FCC approves Bell Atlantic, GTE merger

The US Federal Communications Commission (FCC) has approved the merger between Bell Atlantic and GTE, creating the largest local telephone company in the US.

The commission announced its approval of the merger late Friday by a 5 to 0 vote. However, the FCC added that the approval is subject to numerous merger conditions, including a requirement that nearly all of GTE's nationwide Internet business be spun off into a separate company.

Bell Atlantic and GTE officials hailed the FCC's decision, saying it is a great day for customers, investors and company employees. The merger has now received the approval of all regulators, including the US Department of Justice (DOJ) and US state regulators as well as shareholders.

Charles Lee, chairman and chief executive officer of GTE and designated chairman and co-chief CEO of the new company, said the FCC approval contains reasonable conditions for the new company. The new company will be called Verizon Communications and will be worth about $US150 billion, employ 260,000 people and have 63 million local phone lines.

The Bell Atlantic, GTE merger was first announced in July of 1998. The proposed merger ran into difficulties due to a lengthy investigative process to ensure that it wouldn't violate provisions of the Telecommunications Act of 1996. The move is necessary because the act forbids Bell Atlantic from entering the long-distance market until the local phone market is open to competitors.

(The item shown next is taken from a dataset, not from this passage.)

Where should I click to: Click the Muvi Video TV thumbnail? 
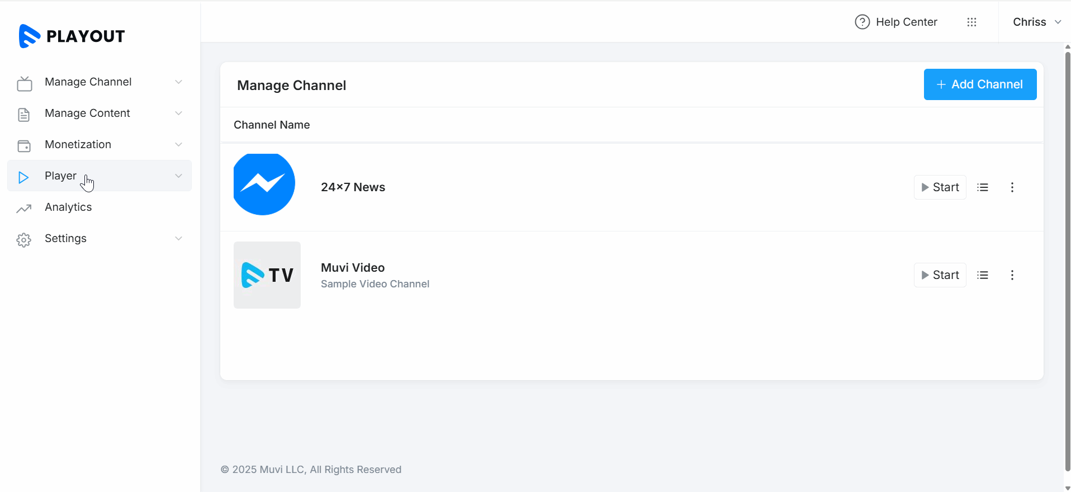pyautogui.click(x=267, y=275)

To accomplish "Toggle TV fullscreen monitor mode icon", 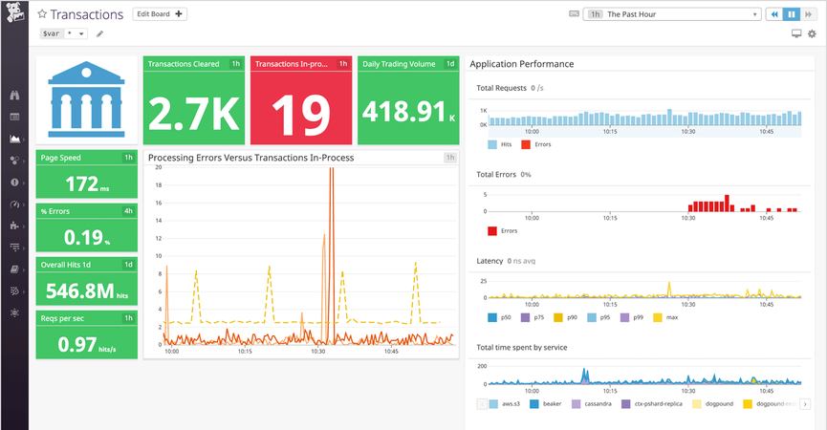I will point(795,34).
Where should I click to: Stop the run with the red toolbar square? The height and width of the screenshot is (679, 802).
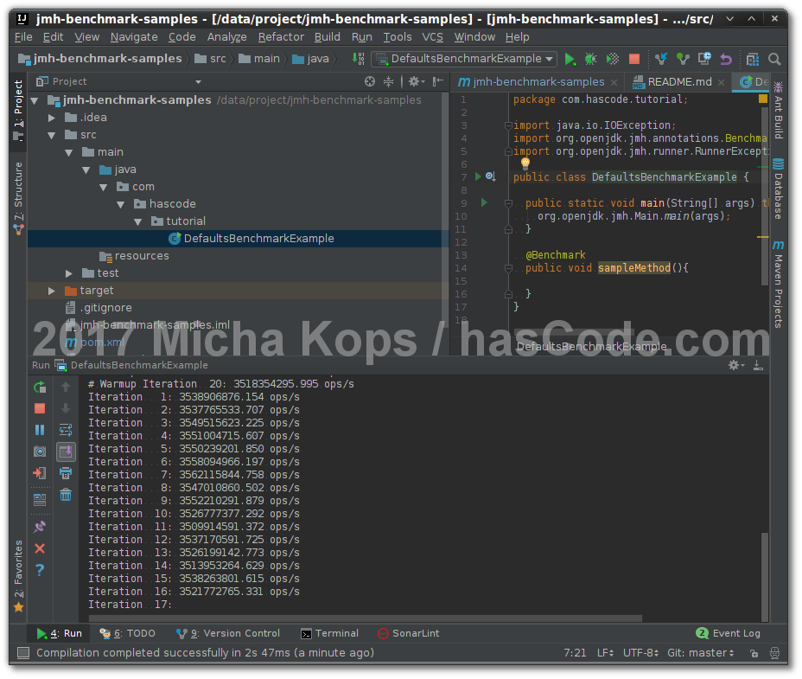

In January of this year, Bell Atlantic and GTE sought to resolve ownership issues by agreeing to spin off 90 percent of the GTE Internet backbone, creating a company called Genuity. They also agreed to divest $US500 million of investments outside of GTE's local service area within three years of the merger's completion.

Under the terms of the FCC's approval, Genuity would sell 90.5 percent of its shares to the public through an IPO (initial public offering). Verizon will retain a 9.5 percent stake in Genuity, however Verizon will have an option to increase its ownership in Genuity to as much as 80 percent, according to the companies.